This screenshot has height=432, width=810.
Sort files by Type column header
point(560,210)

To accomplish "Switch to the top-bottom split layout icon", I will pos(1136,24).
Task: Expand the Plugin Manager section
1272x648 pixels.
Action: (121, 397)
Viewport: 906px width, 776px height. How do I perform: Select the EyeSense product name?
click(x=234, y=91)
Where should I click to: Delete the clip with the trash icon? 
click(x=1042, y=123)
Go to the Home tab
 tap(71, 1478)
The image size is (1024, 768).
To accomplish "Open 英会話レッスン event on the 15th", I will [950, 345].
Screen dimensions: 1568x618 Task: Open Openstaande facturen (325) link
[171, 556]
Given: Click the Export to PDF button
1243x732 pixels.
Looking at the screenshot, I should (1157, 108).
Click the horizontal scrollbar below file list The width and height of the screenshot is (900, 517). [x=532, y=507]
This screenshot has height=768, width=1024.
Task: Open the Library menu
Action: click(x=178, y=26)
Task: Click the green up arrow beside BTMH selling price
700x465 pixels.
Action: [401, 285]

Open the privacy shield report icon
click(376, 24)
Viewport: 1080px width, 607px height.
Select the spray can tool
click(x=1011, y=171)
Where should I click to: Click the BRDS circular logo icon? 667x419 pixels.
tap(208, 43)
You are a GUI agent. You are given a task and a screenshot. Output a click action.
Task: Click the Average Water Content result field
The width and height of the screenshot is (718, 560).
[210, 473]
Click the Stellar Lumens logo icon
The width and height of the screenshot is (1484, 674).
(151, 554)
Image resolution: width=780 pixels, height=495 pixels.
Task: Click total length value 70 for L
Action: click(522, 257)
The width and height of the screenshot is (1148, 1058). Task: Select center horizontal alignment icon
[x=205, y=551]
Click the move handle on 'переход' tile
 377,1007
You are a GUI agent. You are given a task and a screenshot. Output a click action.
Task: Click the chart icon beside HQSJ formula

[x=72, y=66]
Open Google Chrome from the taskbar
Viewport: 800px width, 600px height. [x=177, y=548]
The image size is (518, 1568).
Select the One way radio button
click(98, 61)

:::

Line tally for "accomplish": say how many lines of the records above contain it, and give nothing but the number.

2